Leman Russ: (painted this when i was 14)









Blood Bowl Skaven Team: (did this back in 2001)









Space Wolf Captain Conversion: (did this when i was 15 i think)


----------



## dirty-dog- (May 14, 2008)

Wow, this is truely amazing, 

the blending is incredible and the colours look great.

i have only one bit of advice, Drill the barrels for the bolters etc, and then these guys would have to be one of the best armys i have seen.

and welcome to the site, i hope you will have a great time here, cause i know i certantly have.

Ultimitly +rep (i dont think that even made sence......)


----------



## Lord Sven Kittyclaw (Mar 23, 2009)

Those are Amazing!! +rep from me buddy.


----------



## dorkidori_s13 (Jul 27, 2009)

thanks for the compliments guys...its always nice to hear

if you guys have any questions about painting your minis...please feel free to ask me...i love helping people out as its not easy to do

yah...the barrell issue...ive never been keen on doing that...i realize it would make things look better...but ive always managed to bollox up the guns im drilling out when ive tried it in the past...so i just kind of leave it alone now...and painting them on just looks silly to me...theres always a "bump" left on the barrely if you want them to look right


btw...if you guys would like to add some fun minis to your collection...im selling off a TON of my old miniatures i painted when i was a teenager (been painting since i was 10...im 27 now...ugh lol)


----------



## Chocobuncle (Feb 5, 2009)

Really good dude


----------



## dorkidori_s13 (Jul 27, 2009)

im currently working on a 2nd edition deathwing terminator squad...ive wanted to paint a new one for YEARS...ive never gotten around to it

ill be sure to post the progress as they come along (i just started them last nite...only have the leg on one mini finished lol)...these will be actual "competition" peices when theyre finished

i need to get my stupid space wolf army done so i can start on some 4th/5th gen miniatures soon...i love the new terminators...so much you can do with them


----------



## Apoca6 (Feb 25, 2009)

wow, some realy nice clean work! really like your style of painting especially on the saint.

welcome to the Heresy, will look forward to seeing more of your work in the future!

Apoc


----------



## Dar'kir (Jul 11, 2009)

nice work, keep it up


----------



## NerdyOgre254 (Jul 16, 2008)

wow, talk about a blast from the past - those are some old miniatures.
I'm jealous of your painting ability, although considering the amount of years you've been painting I'm not surprised at your ability.


----------



## dorkidori_s13 (Jul 27, 2009)

NerdyOgre254 said:


> wow, talk about a blast from the past - those are some old miniatures.
> I'm jealous of your painting ability, although considering the amount of years you've been painting I'm not surprised at your ability.



i want to say dont be jealous...but even i get jealous when i see some of the stuff that wins golden demon now...im simply amazed at how far this "hobby" has gone

but remember one thing about your own painting...no matter what...you will only get better 

your best peices (and this is the gods honest truth) are your worst painted miniatures...you will learn more from you worst peices because you point out every point that you messed up on...with your best miniatures...youre not quite sure why its your best...but you become bored with it and try to top it (its lesson i picked up from one of my art professors in college...she was a very intelligent and wise woman...always had the pefect thing to say anytime anyone became discouraged)


----------



## enieffac (Nov 24, 2008)

love the yellow shoulder pads. not so keen on the reds on the weapons... just seems incomplete compared to the rest of the figure, tho that could easily be the pictures just being a bit dark. love the skull head


----------



## Damned Fist (Nov 2, 2007)

Very nice!

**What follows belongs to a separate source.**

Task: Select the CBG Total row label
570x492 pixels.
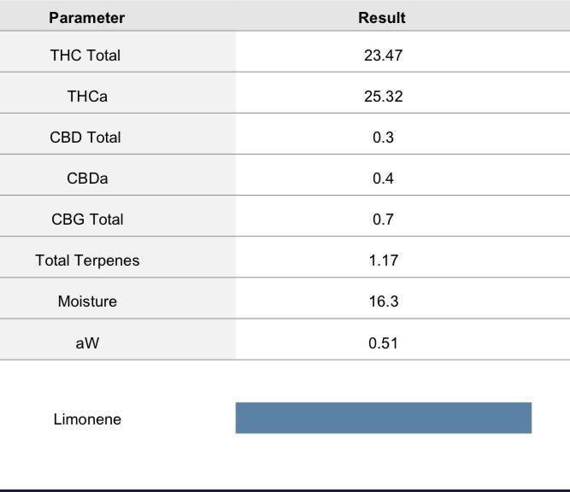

Very clean painting style. Thanks for sharing these with us and welcome to the forum! Hope to see more of your stuff in the future:victory:


----------



## The Wraithlord (Jan 1, 2007)

Very nice work, especially the more recent models, and I look forward to seeing more. Welcome to Heresy Online.


----------



## Azwraith (Apr 23, 2009)

looking really good.. i like the old missile launchers haha i have a few of those myself.. (still in my bit box though)


----------



## dorkidori_s13 (Jul 27, 2009)

enieffac said:


> love the yellow shoulder pads. not so keen on the reds on the weapons... just seems incomplete compared to the rest of the figure, tho that could easily be the pictures just being a bit dark. love the skull head



red weapons were the traditional paint scheme for a lot of space wolf weaponry during 1st and 2nd edition 40k...heh...remember im old n stuff


----------



## General. Gray Wolf (Apr 19, 2009)

Wowzas! Thats some amazing work well done and welcome to the site!


----------



## dorkidori_s13 (Jul 27, 2009)

if any of you guys are interested...im selling off a ton of my old painted minis...check my signature for the batches (and theres TONS of of miniatures in each batch...a lot of them are oop 40k minis)


----------



## TattooedGreenMan (Nov 4, 2008)

Great work.i am jealous of your skills + rep from me as well.


----------



## Testarosa (Sep 24, 2008)

Like your models dude, I don't see many painters that compare to my tutor Lee. You and him have similar years experince, I just hope it doesn't take me as long to be that good. 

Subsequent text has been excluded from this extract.